I realize that running OpenVPN in a VM on a headless host is just about the most entropy-starved setup you could come up with... but it is what it is.

Prior to setting up the viornd driver OpenVPN would only run for a few hours before shutting down. Installing viornd with default host entropy request interval (I think default is 8 minutes?) helped - OpenVPN would run for about a full day before shutting down.

I've progressively decreased the viornd request interval from the default (8 minutes) to the minimum (30 seconds), which as expected, did progressively increase OpenVPN's runtime to a maximum of 4-5 days.. However OpenVPN continues to shut down eventually due to what appears to be entropy starvation.

Code:
$ dmesg

virtio4 at pci0 dev 9 function 0 "Qumranet Virtio RNG" rev 0x00
viornd0 at virtio4: request interval: 30s
Code:
/var/log/openvpn/openvpn.log:

x.x.x.x:58663 TLS_ERROR: read tls_read_plaintext error: CTR_DRBG - The entropy source failed
x.x.x.x:58663 TLS Error: TLS object -> incoming plaintext read error
x.x.x.x:58663 TLS Error: TLS handshake failed
x.x.x.x:58663 SIGUSR1[soft,tls-error] received, client-instance restarting
x.x.x.x:60870 Re-using SSL/TLS context
x.x.x.x:60870 TLS_ERROR: read tls_read_plaintext error: CTR_DRBG - The entropy source failed
x.x.x.x:60870 TLS Error: TLS object -> incoming plaintext read error
x.x.x.x:60870 TLS Error: TLS handshake failed
x.x.x.x:60870 SIGUSR1[soft,tls-error] received, client-instance restarting
x.x.x.x:60493 Re-using SSL/TLS context
x.x.x.x:60493 TLS Error: TLS key negotiation failed to occur within 60 seconds (check your network connectivity)
x.x.x.x:60493 TLS Error: TLS handshake failed
x.x.x.x:60493 ERROR: Random number generator cannot obtain entropy for PRNG
x.x.x.x:60493 Exiting due to fatal error
x.x.x.x:60493 Closing TUN/TAP interface
To help troubleshoot, I've also tried monitoring the state of the entropy pool on the Linux host using the 'entropy-watcher' tool, which shows that /proc/sys/kernel/random/entropy_avail is reporting a steady average of around 3000 to 3100 bits.
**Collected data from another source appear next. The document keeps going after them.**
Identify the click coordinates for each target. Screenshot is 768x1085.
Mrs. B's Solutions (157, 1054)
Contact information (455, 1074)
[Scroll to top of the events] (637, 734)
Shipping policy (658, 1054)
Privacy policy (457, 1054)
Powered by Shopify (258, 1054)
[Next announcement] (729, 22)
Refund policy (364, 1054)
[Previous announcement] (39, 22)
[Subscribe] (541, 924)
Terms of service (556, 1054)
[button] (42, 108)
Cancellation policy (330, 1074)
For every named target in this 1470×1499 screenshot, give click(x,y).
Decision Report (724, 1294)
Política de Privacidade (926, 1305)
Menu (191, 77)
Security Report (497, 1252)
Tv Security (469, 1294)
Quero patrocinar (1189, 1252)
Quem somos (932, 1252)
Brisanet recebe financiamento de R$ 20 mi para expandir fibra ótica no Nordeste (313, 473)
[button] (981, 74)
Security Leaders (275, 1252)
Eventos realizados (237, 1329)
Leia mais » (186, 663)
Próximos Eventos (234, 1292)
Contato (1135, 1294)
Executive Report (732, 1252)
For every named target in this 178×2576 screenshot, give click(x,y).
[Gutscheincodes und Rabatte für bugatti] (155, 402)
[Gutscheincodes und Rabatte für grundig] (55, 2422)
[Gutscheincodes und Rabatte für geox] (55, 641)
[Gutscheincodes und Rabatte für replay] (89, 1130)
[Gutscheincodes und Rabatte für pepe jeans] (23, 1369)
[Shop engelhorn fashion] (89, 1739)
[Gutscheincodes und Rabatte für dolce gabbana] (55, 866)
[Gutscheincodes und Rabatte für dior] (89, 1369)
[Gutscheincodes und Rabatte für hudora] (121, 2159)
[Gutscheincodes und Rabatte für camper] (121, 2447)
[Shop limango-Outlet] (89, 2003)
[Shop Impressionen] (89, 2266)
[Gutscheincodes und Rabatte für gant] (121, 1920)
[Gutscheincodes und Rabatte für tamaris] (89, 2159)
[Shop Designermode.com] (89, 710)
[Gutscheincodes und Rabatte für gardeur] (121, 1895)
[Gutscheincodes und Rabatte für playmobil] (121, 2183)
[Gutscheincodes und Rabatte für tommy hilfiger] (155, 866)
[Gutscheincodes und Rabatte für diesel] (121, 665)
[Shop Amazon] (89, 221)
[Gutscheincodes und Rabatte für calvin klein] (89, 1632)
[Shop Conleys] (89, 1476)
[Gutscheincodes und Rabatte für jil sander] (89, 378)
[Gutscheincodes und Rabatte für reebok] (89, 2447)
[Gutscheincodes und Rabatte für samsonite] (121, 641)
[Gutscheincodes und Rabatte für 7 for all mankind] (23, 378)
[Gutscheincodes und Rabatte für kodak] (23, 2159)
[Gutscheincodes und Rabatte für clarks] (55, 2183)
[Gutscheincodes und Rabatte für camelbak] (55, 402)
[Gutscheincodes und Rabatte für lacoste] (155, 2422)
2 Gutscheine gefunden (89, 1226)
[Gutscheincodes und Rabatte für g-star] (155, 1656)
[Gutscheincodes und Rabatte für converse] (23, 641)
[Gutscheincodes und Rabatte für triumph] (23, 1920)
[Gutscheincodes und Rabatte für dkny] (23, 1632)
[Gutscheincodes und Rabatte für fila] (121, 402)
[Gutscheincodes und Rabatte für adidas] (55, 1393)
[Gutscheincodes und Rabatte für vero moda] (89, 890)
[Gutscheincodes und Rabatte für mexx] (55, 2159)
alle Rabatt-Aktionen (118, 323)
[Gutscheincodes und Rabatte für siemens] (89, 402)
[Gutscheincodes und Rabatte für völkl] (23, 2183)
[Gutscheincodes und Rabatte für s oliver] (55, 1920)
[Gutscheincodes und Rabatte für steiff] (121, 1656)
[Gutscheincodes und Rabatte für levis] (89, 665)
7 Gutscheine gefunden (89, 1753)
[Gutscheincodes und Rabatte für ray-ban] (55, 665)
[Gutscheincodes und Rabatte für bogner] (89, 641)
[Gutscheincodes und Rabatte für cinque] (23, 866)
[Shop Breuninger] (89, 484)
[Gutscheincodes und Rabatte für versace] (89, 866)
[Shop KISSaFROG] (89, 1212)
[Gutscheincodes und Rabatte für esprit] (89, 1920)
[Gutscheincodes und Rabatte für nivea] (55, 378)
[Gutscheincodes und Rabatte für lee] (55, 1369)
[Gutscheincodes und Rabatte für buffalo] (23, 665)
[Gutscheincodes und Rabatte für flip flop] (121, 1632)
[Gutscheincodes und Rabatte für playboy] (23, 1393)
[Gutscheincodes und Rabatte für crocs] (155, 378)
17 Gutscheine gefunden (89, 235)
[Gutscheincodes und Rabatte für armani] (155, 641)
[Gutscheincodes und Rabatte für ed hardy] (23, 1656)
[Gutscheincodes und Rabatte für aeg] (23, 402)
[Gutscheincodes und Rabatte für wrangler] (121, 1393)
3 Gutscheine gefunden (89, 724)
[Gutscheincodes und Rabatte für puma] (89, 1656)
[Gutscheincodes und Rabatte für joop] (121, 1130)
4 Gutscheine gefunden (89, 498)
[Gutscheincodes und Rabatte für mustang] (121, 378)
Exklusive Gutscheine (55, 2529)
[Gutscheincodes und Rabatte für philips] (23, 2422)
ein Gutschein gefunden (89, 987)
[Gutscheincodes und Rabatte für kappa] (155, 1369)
Every 30 seconds there is a slight dip of between 26 to 30 bits (assuming this is viornd?) however the total steadily climbs back up to the 3000 to 31000 range shortly thereafter.

Code:
$ ./entropy-watcher 
3093 (+3093)
3099 (+6)
3073 (-26)
3074 (+1)
3077 (+3)
3086 (+9)
3087 (+1)
Am I missing something here? Is the OpenBSD entropy source really running out this frequently with the viornd request set to 30 seconds?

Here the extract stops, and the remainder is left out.